We have a board with a P1022 and 256MB of NOR Flash.

I can program U-Boot with CodeWarrior, and step through

a lot of the initialization.

It gets through a lot of start.S and into cpu_init_early_f.

Near the end of cpu_init_early_f it calls

invalidate_tlb(1)

disable_tlb(CONFIG_SYS_PPC_E500_DEBUG_TLB);

init_tlbs(); /* NEVER GETS HERE */

During the disable_tlb() there is an InstructionTLB trap, indicating that

the TLB for the code has been removed.

I check the TLB1 entries, just before and after.  There are two entries

covering the boot area before, (LMMU2_CAM2 and LMMU2_CAM15)

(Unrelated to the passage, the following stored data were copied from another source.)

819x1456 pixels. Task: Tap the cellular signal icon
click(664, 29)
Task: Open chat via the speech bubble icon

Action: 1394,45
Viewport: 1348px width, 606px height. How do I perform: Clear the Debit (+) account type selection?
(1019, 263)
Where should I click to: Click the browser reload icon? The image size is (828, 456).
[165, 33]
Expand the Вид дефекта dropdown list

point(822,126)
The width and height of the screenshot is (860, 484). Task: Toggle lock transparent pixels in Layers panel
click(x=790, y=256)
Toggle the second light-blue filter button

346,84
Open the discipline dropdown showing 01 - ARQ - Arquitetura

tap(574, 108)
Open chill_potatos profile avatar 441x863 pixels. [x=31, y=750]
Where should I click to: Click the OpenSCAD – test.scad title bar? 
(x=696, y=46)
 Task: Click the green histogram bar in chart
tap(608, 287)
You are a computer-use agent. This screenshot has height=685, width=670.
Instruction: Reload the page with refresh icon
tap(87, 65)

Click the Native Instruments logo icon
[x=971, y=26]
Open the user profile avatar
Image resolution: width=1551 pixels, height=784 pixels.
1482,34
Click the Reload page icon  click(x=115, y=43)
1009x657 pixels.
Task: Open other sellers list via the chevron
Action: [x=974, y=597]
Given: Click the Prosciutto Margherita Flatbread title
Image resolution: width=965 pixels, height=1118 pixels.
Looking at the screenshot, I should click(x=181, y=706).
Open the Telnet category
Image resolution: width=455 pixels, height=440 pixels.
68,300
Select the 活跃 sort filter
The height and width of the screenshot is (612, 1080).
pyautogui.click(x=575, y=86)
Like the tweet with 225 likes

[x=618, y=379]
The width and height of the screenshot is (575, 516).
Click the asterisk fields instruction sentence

and only 1 (LMMU2_CAM15) after

Interestingly, the only difference is the TS (Address Space?) value.

Any idea how I can solve this problem?

Also, I have some general questions about booting from NOR:

1) Do I need CONFIG_SPL to boot from NOR?

2) There don't seem to be any TLB entries after reset.  How does

    the cpu access the code without these?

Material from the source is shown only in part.